Hardy hummingbird trumpet (Zauschneria arizonica) thrives in front of a sizzling south- or west-facing wall, where other plants would cook. The display of red-orange trumpets will spice up any garden. This plant earns its common name; the blooms, which appear in late summer and autumn, are almost irresistible to hummingbirds. Though butterflies and hummingbirds love it, deer and rabbits leave hardy hummingbird trumpet alone.
Sunset hyssop (Agastache rupestris), also called hummingbird mint, is named for its fragrant foliage (or the birds that love its colorful blooms). The reddish-pink flowers and finely textured foliage are indispensable in a water-thrifty garden. Like many plants that have fragrant foliage, hyssop is deer- and rabbit-resistant.
There are lots of varieties of hyssop. Anise hyssop offers lavender-blue flowers in late summer and early autumn; 'Tango' shows off golden-orange blooms; and 'Heatwave' offers brilliant pink flowers. Learn more about hyssop.
Angelonia, also called summer snapdragon, earns kudos for its ability to thrive when the temperatures soar. This annual blooms on 18- to 24-inch-tall stems.
Some angelonia varieties are fragrant. Most bloom in shades of pink, purple, blue, and white. The Archangel series is known for extra-large flowers; the Serena series has a more compact habit, making it perfect for growing in hanging baskets. Learn more about angelonia.
Hardy ice plant (Delosperma spp.) has daisylike flowers that add pink, lavender, and yellow color to the garden in late spring and early summer.
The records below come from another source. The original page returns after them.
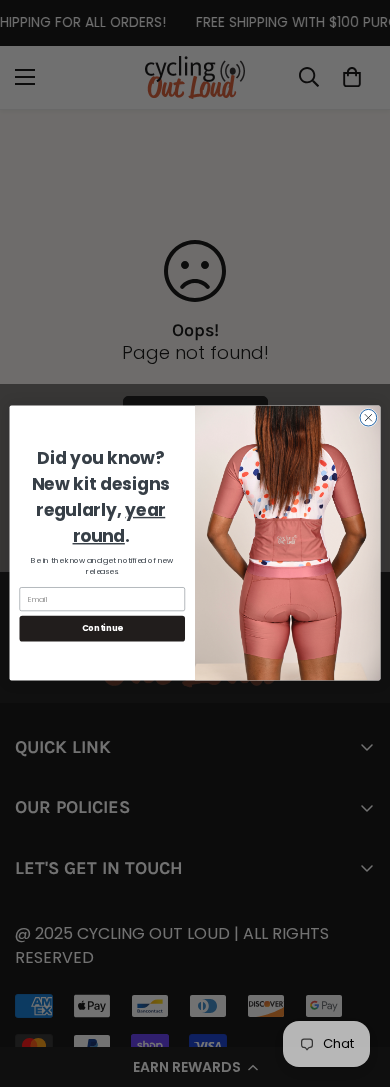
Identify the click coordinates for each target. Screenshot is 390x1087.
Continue (102, 629)
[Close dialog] (368, 418)
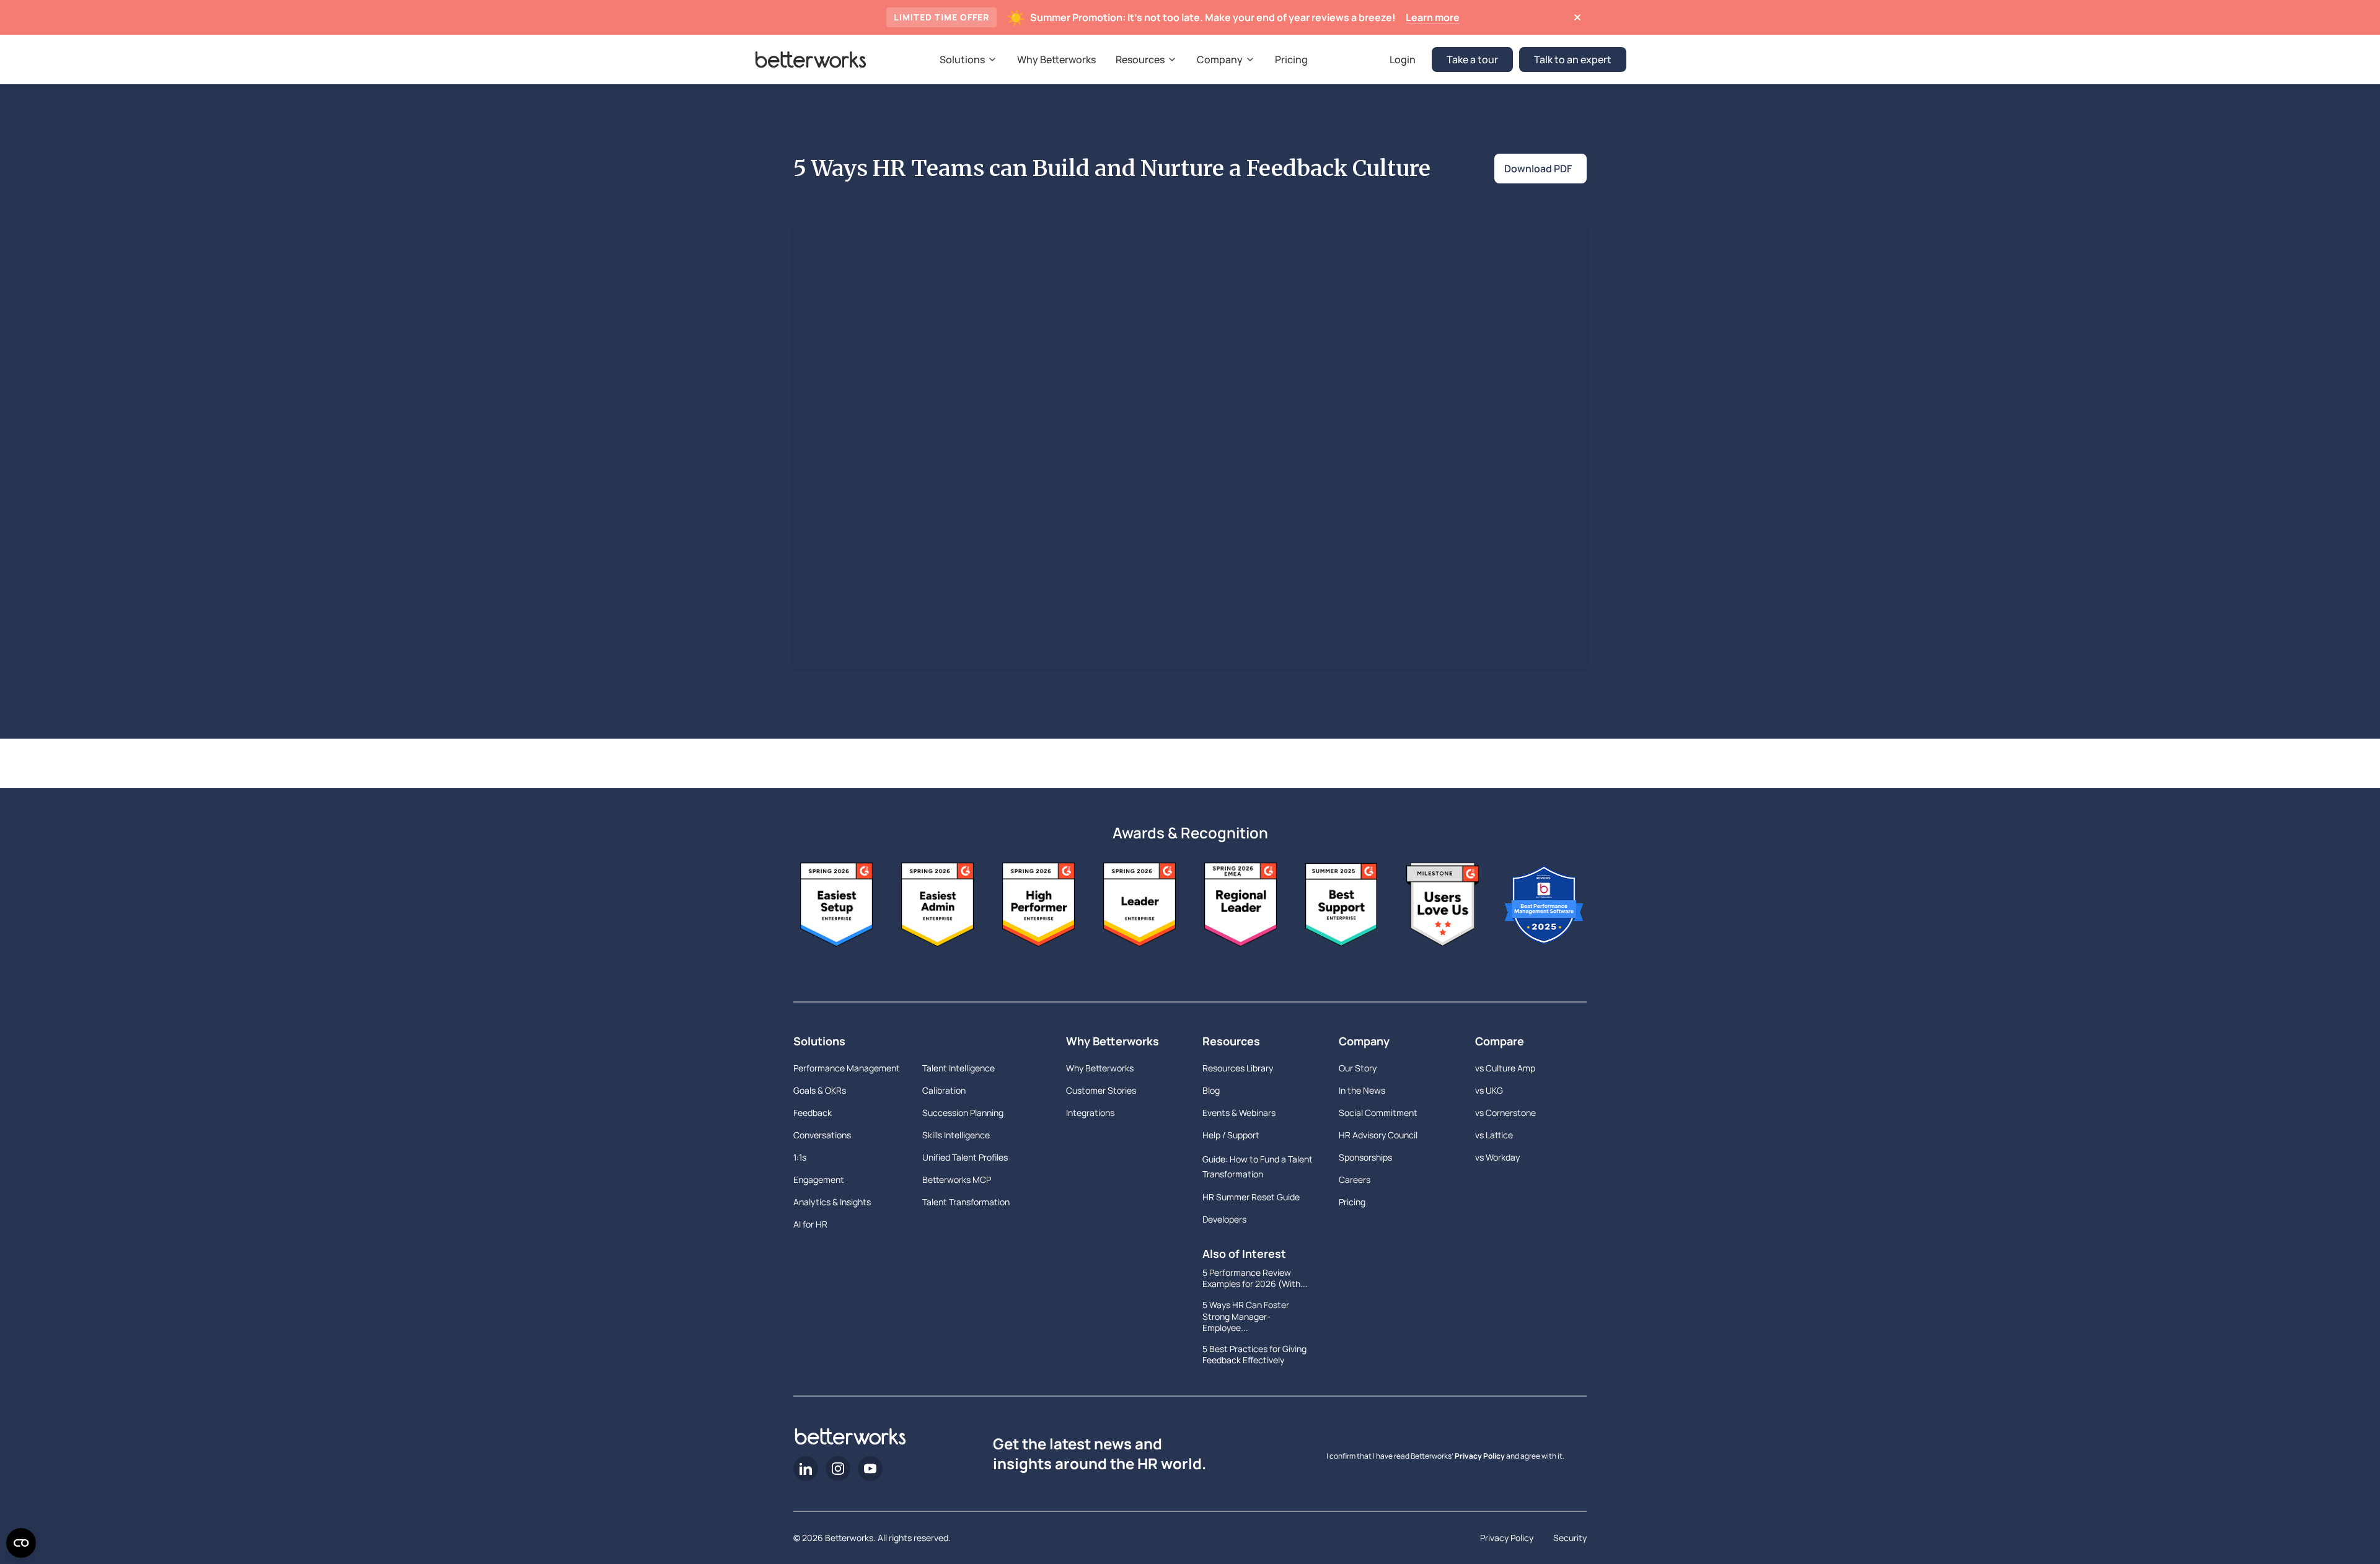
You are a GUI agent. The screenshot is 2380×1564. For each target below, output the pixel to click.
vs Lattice (1494, 1135)
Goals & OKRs (819, 1090)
This succulent is a top pick for low-maintenance dry spots such as slopes or raised beds. It has rich green succulent foliage that almost looks like needles. The foliage makes a fine groundcover when the plants aren't in bloom. Learn more about hardy ice plant.
Prairie zinnia (Zinnia grandiflora) is a native perennial that prefers sunny, hot spots, flowering with bright, deep-yellow blooms from late summer to frost. Native to areas of Texas, Arizona, New Mexico, Colorado, Oklahoma, and Kansas, it's a top pick for rock gardens or other spots that have good drainage.